Armadillos usually dig burrows that are 7 or 8 inches in diameter and up to 15 feet in length. They use burrows for shelter and to raise young. Burrows are located under rocks or brush piles, around stumps, or in terraces around brush or dense woodlands. Armadillos often have several dens in 1 area.
Armadillos primarily are active from twilight through early morning in the summer. They avoid activity during extreme temperatures. In winter, armadillos forage during the warmest part of the day. In summer, they forage during the evening, or earlier if the conditions are favorable. Male armadillos may be more active during mating season.
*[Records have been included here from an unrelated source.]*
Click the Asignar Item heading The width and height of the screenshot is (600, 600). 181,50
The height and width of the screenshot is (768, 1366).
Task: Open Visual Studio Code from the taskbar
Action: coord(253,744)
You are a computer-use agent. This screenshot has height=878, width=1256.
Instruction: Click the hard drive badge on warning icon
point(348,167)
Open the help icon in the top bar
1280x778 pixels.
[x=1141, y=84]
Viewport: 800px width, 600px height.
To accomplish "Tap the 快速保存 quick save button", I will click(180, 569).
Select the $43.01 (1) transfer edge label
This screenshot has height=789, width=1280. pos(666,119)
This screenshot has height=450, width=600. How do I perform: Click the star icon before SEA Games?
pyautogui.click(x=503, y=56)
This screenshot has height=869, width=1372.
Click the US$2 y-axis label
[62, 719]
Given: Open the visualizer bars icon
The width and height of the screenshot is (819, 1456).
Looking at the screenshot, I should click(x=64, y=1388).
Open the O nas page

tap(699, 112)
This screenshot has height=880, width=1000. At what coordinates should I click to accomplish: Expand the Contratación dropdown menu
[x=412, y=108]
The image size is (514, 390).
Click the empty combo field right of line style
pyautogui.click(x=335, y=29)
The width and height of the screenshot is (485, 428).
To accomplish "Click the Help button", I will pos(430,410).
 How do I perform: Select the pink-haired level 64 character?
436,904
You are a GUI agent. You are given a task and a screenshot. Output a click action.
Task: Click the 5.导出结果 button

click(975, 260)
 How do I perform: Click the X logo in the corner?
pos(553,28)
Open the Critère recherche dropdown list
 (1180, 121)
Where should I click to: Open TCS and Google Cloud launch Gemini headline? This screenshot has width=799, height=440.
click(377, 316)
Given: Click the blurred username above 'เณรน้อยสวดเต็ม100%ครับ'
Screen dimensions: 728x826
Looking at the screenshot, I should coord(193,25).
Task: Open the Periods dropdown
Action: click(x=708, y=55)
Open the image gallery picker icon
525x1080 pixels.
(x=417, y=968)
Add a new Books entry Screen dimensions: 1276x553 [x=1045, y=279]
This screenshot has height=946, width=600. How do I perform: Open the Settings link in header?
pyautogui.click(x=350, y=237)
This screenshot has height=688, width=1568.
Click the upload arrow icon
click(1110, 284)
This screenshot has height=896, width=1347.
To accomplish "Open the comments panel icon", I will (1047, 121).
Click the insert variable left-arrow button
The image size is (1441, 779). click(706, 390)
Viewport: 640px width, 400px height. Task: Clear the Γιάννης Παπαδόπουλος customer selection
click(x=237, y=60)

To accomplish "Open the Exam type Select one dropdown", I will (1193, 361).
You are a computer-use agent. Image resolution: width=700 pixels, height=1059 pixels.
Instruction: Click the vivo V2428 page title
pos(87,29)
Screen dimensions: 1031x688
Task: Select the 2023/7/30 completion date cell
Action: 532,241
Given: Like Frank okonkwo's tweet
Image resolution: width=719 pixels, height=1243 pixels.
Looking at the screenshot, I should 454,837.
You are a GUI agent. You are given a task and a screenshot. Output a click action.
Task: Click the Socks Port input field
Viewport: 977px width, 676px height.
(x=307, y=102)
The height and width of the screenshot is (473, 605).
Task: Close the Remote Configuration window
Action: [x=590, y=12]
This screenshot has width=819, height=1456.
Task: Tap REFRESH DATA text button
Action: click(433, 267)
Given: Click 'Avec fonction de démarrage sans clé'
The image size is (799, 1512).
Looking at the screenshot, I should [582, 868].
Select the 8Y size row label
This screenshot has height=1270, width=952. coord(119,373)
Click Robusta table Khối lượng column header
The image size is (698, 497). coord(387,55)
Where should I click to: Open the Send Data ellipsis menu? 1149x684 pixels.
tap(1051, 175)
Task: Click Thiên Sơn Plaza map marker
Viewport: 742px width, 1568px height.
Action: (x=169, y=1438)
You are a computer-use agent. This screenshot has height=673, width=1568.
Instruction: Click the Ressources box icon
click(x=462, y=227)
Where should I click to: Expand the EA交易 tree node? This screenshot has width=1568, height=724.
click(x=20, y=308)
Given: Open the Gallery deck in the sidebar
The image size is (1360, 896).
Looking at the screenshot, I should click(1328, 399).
Armadillos prefer dense, shady cover, such as brush, woodlands, forests, and areas adjacent to creeks and rivers. They prefer sandy or loamy soils that are loose and porous. Armadillos inhabit areas with cracks, crevices, and rocks that are suitable for burrows.
More than 90% of the diet of armadillos consists of insects, especially larvae. They also feed on earthworms, scorpions, spiders, and other invertebrates, including maggots and pupae in carrion. Armadillos eat fruits and vegetables, such as berries and roots. They eat lizards, small frogs, snakes and the eggs of upland birds.